─── Material to process
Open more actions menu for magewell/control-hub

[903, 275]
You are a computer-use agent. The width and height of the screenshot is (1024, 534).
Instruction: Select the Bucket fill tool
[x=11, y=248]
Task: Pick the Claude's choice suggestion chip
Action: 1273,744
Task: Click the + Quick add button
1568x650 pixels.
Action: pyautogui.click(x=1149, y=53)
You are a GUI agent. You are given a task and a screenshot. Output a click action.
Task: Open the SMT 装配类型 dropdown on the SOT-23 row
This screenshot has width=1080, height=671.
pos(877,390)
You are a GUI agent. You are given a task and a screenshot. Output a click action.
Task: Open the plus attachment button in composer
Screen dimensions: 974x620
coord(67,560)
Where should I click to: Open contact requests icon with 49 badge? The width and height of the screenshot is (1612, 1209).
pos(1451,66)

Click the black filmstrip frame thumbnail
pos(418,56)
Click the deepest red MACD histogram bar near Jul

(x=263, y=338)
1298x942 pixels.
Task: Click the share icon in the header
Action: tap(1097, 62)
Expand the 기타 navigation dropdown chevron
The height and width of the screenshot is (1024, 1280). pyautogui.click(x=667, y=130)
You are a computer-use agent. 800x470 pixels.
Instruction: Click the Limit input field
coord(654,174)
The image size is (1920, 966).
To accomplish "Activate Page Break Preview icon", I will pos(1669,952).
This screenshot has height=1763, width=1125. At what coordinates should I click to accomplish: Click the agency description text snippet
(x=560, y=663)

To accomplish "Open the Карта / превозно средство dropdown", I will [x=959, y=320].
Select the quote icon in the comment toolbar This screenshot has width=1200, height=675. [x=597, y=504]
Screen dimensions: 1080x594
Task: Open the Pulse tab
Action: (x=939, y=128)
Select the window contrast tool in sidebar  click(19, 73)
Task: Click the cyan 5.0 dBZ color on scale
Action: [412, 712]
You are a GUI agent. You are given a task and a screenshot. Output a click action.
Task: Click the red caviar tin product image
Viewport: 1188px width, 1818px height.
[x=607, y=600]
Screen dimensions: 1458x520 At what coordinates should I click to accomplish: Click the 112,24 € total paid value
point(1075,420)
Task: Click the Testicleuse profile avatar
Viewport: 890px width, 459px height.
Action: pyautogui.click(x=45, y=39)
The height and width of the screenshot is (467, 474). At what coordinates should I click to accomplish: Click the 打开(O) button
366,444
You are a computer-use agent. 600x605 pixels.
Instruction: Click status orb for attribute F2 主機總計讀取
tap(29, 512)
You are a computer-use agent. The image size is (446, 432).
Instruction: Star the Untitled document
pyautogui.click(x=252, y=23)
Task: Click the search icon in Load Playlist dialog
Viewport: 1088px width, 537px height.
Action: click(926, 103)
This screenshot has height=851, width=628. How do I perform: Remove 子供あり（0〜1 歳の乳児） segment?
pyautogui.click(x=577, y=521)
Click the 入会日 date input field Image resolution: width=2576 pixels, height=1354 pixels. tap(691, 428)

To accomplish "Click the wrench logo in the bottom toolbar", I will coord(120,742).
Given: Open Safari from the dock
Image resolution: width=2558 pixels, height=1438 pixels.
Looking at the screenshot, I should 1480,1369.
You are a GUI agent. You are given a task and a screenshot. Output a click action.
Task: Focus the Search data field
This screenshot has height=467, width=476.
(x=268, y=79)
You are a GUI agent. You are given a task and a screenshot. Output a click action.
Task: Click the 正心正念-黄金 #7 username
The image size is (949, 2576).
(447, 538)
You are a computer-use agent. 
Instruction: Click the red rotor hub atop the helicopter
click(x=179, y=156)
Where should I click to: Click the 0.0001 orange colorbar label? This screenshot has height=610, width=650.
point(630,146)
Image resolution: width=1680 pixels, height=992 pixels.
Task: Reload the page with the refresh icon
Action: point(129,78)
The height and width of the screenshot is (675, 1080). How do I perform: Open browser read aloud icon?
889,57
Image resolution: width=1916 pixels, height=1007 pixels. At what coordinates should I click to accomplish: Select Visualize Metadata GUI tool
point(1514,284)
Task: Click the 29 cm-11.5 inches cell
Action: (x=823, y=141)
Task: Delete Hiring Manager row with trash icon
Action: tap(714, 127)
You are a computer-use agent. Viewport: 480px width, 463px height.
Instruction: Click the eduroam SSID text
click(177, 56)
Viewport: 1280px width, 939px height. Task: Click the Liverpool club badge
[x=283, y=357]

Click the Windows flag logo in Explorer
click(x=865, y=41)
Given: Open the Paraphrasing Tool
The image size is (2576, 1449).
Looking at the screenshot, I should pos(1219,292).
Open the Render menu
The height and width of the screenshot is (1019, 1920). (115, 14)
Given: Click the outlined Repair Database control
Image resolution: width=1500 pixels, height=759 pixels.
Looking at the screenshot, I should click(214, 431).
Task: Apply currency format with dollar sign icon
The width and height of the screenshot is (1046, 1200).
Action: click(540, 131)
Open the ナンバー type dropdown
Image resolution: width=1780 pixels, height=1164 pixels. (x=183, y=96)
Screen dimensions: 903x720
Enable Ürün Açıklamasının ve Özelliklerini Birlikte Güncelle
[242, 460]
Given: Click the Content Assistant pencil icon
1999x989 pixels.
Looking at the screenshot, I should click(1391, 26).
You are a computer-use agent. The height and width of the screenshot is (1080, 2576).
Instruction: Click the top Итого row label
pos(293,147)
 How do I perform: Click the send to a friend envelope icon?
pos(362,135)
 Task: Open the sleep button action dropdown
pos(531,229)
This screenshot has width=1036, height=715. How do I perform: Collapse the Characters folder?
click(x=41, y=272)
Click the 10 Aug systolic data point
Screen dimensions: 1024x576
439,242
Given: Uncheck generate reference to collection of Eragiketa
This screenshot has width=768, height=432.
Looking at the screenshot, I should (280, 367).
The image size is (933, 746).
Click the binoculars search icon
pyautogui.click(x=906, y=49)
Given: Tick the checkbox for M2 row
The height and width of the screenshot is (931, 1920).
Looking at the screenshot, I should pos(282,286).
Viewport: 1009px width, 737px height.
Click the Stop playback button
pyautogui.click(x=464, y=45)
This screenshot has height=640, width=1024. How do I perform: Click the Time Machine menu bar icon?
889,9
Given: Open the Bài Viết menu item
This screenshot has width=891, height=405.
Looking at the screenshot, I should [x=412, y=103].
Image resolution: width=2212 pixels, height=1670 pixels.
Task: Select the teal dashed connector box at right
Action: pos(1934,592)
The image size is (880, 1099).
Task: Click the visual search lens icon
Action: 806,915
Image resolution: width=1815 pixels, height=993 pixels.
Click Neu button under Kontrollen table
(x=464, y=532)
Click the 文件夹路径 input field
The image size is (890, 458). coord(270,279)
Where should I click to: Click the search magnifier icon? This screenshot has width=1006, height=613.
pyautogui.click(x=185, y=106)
──────
Copy the whole listing above line for line, with no changes.

_Expected output_
Open more actions menu for magewell/control-hub

[903, 275]
You are a computer-use agent. The width and height of the screenshot is (1024, 534).
Instruction: Select the Bucket fill tool
[x=11, y=248]
Task: Pick the Claude's choice suggestion chip
Action: 1273,744
Task: Click the + Quick add button
1568x650 pixels.
Action: pyautogui.click(x=1149, y=53)
You are a GUI agent. You are given a task and a screenshot. Output a click action.
Task: Open the SMT 装配类型 dropdown on the SOT-23 row
This screenshot has width=1080, height=671.
pos(877,390)
You are a GUI agent. You are given a task and a screenshot. Output a click action.
Task: Open the plus attachment button in composer
Screen dimensions: 974x620
coord(67,560)
Where should I click to: Open contact requests icon with 49 badge? The width and height of the screenshot is (1612, 1209).
pos(1451,66)

Click the black filmstrip frame thumbnail
pos(418,56)
Click the deepest red MACD histogram bar near Jul

(x=263, y=338)
1298x942 pixels.
Task: Click the share icon in the header
Action: tap(1097, 62)
Expand the 기타 navigation dropdown chevron
The height and width of the screenshot is (1024, 1280). pyautogui.click(x=667, y=130)
You are a computer-use agent. 800x470 pixels.
Instruction: Click the Limit input field
coord(654,174)
The image size is (1920, 966).
To accomplish "Activate Page Break Preview icon", I will pos(1669,952).
This screenshot has height=1763, width=1125. At what coordinates should I click to accomplish: Click the agency description text snippet
(x=560, y=663)

To accomplish "Open the Карта / превозно средство dropdown", I will [x=959, y=320].
Select the quote icon in the comment toolbar This screenshot has width=1200, height=675. [x=597, y=504]
Screen dimensions: 1080x594
Task: Open the Pulse tab
Action: (x=939, y=128)
Select the window contrast tool in sidebar  click(19, 73)
Task: Click the cyan 5.0 dBZ color on scale
Action: [412, 712]
You are a GUI agent. You are given a task and a screenshot. Output a click action.
Task: Click the red caviar tin product image
Viewport: 1188px width, 1818px height.
[x=607, y=600]
Screen dimensions: 1458x520 At what coordinates should I click to accomplish: Click the 112,24 € total paid value
point(1075,420)
Task: Click the Testicleuse profile avatar
Viewport: 890px width, 459px height.
Action: pyautogui.click(x=45, y=39)
The height and width of the screenshot is (467, 474). At what coordinates should I click to accomplish: Click the 打开(O) button
366,444
You are a computer-use agent. 600x605 pixels.
Instruction: Click status orb for attribute F2 主機總計讀取
tap(29, 512)
You are a computer-use agent. The image size is (446, 432).
Instruction: Star the Untitled document
pyautogui.click(x=252, y=23)
Task: Click the search icon in Load Playlist dialog
Viewport: 1088px width, 537px height.
Action: click(926, 103)
This screenshot has height=851, width=628. How do I perform: Remove 子供あり（0〜1 歳の乳児） segment?
pyautogui.click(x=577, y=521)
Click the 入会日 date input field Image resolution: width=2576 pixels, height=1354 pixels. tap(691, 428)

To accomplish "Click the wrench logo in the bottom toolbar", I will coord(120,742).
Given: Open Safari from the dock
Image resolution: width=2558 pixels, height=1438 pixels.
Looking at the screenshot, I should 1480,1369.
You are a GUI agent. You are given a task and a screenshot. Output a click action.
Task: Focus the Search data field
This screenshot has height=467, width=476.
(x=268, y=79)
You are a GUI agent. You are given a task and a screenshot. Output a click action.
Task: Click the 正心正念-黄金 #7 username
The image size is (949, 2576).
(447, 538)
You are a computer-use agent. 
Instruction: Click the red rotor hub atop the helicopter
click(x=179, y=156)
Where should I click to: Click the 0.0001 orange colorbar label? This screenshot has height=610, width=650.
point(630,146)
Image resolution: width=1680 pixels, height=992 pixels.
Task: Reload the page with the refresh icon
Action: point(129,78)
The height and width of the screenshot is (675, 1080). How do I perform: Open browser read aloud icon?
889,57
Image resolution: width=1916 pixels, height=1007 pixels. At what coordinates should I click to accomplish: Select Visualize Metadata GUI tool
point(1514,284)
Task: Click the 29 cm-11.5 inches cell
Action: (x=823, y=141)
Task: Delete Hiring Manager row with trash icon
Action: tap(714, 127)
You are a computer-use agent. Viewport: 480px width, 463px height.
Instruction: Click the eduroam SSID text
click(177, 56)
Viewport: 1280px width, 939px height. Task: Click the Liverpool club badge
[x=283, y=357]

Click the Windows flag logo in Explorer
click(x=865, y=41)
Given: Open the Paraphrasing Tool
The image size is (2576, 1449).
Looking at the screenshot, I should pos(1219,292).
Open the Render menu
The height and width of the screenshot is (1019, 1920). (115, 14)
Given: Click the outlined Repair Database control
Image resolution: width=1500 pixels, height=759 pixels.
Looking at the screenshot, I should click(214, 431).
Task: Apply currency format with dollar sign icon
The width and height of the screenshot is (1046, 1200).
Action: click(540, 131)
Open the ナンバー type dropdown
Image resolution: width=1780 pixels, height=1164 pixels. (x=183, y=96)
Screen dimensions: 903x720
Enable Ürün Açıklamasının ve Özelliklerini Birlikte Güncelle
[242, 460]
Given: Click the Content Assistant pencil icon
1999x989 pixels.
Looking at the screenshot, I should click(1391, 26).
You are a computer-use agent. The height and width of the screenshot is (1080, 2576).
Instruction: Click the top Итого row label
pos(293,147)
 How do I perform: Click the send to a friend envelope icon?
pos(362,135)
 Task: Open the sleep button action dropdown
pos(531,229)
This screenshot has width=1036, height=715. How do I perform: Collapse the Characters folder?
click(x=41, y=272)
Click the 10 Aug systolic data point
Screen dimensions: 1024x576
439,242
Given: Uncheck generate reference to collection of Eragiketa
This screenshot has width=768, height=432.
Looking at the screenshot, I should (280, 367).
The image size is (933, 746).
Click the binoculars search icon
pyautogui.click(x=906, y=49)
Given: Tick the checkbox for M2 row
The height and width of the screenshot is (931, 1920).
Looking at the screenshot, I should pos(282,286).
Viewport: 1009px width, 737px height.
Click the Stop playback button
pyautogui.click(x=464, y=45)
This screenshot has height=640, width=1024. How do I perform: Click the Time Machine menu bar icon?
889,9
Given: Open the Bài Viết menu item
This screenshot has width=891, height=405.
Looking at the screenshot, I should [x=412, y=103].
Image resolution: width=2212 pixels, height=1670 pixels.
Task: Select the teal dashed connector box at right
Action: pos(1934,592)
The image size is (880, 1099).
Task: Click the visual search lens icon
Action: 806,915
Image resolution: width=1815 pixels, height=993 pixels.
Click Neu button under Kontrollen table
(x=464, y=532)
Click the 文件夹路径 input field
The image size is (890, 458). coord(270,279)
Where should I click to: Click the search magnifier icon? This screenshot has width=1006, height=613.
pyautogui.click(x=185, y=106)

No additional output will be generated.